Without raising her voice, Assembly Speaker Barbara Buckley declared open warfare on Gov. Jim Gibbons. Moments into her televised speech following his Thursday night, she set it up.
“While (Republican Senate Majority Leader Bill) Raggio and I may sometimes differ in how to solve our state’s problems, the senator is an honest and dedicated public servant, and we share a deep love for our state and optimism about Nevada’s future,” the Las Vegas Democrat said. “I want to publicly thank him for working in a bipartisan manner to reach a solution to our short-term problems.”
Then the punch line: “I cannot say the same for our governor.”

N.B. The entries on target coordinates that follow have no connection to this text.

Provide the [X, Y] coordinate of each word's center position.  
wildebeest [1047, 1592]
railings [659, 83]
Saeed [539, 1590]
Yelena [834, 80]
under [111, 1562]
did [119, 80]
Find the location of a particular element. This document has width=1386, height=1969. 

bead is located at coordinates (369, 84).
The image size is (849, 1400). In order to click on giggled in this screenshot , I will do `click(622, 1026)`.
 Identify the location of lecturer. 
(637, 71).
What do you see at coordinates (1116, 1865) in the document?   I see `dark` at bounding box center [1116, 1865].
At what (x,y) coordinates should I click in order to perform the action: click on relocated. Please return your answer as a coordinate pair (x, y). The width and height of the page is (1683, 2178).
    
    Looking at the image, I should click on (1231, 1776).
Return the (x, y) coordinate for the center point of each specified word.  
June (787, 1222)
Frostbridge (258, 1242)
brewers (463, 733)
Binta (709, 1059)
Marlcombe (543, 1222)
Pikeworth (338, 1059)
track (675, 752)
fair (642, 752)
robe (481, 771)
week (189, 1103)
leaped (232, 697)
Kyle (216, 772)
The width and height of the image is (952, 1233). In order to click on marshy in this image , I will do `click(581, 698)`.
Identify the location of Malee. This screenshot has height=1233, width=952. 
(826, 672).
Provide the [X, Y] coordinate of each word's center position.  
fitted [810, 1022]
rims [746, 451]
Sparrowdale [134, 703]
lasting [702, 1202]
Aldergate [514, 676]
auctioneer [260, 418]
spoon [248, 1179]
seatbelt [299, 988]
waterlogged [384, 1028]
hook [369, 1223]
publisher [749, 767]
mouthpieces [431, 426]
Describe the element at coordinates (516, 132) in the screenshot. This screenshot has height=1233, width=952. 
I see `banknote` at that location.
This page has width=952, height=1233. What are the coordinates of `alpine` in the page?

If it had been a cartoon show, you would have seen a cudgel in her hand going “bam, bam, bam” on the Republican governor’s head.
There was more. She compared Gibbons unfavorably to Democratic Gov. Bob Miller and Republican Gov. Kenny Guinn, saying they worked “collaboratively, quickly and strongly.”
“This governor has rarely consulted the Legislature,” she said. Was that contempt I heard in her voice?
Then she reminded viewers of just two of his most recent inconsistencies. He told lawmakers one day he would not call a special session, then called one the next day. He indicated he had no plan to meet the budget shortfall, and then said he had a 21-point plan. And once he had it, he never shared it with the legislators until late Friday.
Her choice of language was significant. When it comes to finding the solutions to balance the state’s budget by cutting $275 million more, Buckley said, “Your Legislature is ready and able to face this difficult issue. We will balance the budget and make gut-wrenching decisions necessary to meet our state’s financial obligations.”
She spoke as if the governor were irrelevant.
From her carefully prepared remarks, it’s clear Buckley is girding her loins to run for governor in 2010. “This governor ignores plummeting revenues, sagging employee morale and dissatisfied customers and avoids any level of accountability,” she said, days after he labeled her a moron for saying he called the special session to divert attention from his personal problems.
Buckley said the 2009 session will be the most important in the state’s history, and she vowed to overhaul the state’s tax structure. (Now I heard that in 1987 from Speaker Joe Dini, and no tax overhaul ever happened, so I must admit some doubts.)
She said that “those who agree that our system is broken can work together with me to, once and for all, make meaningful change.” It sounded like she was sending the message to anybody interested in revenue sources that they should work with her and bypass Gibbons altogether.
Buckley has set a high bar for herself for the 2009 session, which starts in just seven months.
Contrast that with the bar set in the 10-minute speech by the governor, who first told us what he won’t do.
He won’t raise taxes.
He won’t agree to cut the 4 percent cost-of-living raises for teachers and state employees, even though that could prevent layoffs. Better to pander to the many at the expense of smaller numbers who could lose their jobs. Of course, this is another example of the governor who can’t make up his mind. He favored cutting COLAs a few weeks ago.
He won’t agree to cutting $47 million for new textbooks, even though it might prevent layoffs.
He won’t agree to cutting signing bonuses for teachers.
Finally, he mentioned a handful of things he wanted to do. He wanted the Legislature to reduce the operating budgets of state agencies by $128 million, or another 4 percent. But he didn’t want them to make the cuts to education or health and human services. He left it in the hands of lawmakers how to do that.
And he wanted them to delay transportation projects and use money from other sources, including the public health trust fund, unclaimed property, disaster relief and a tax amnesty fund.
One idea I heard from the governor that I agreed with completely was to allow state agencies greater flexibility to move money around in their various accounts.
When the cuts are finalized, we’ll see how much of Gov. Gibbons’ plan was approved, or if he has become as irrelevant as Speaker Buckley made him sound in her war cry.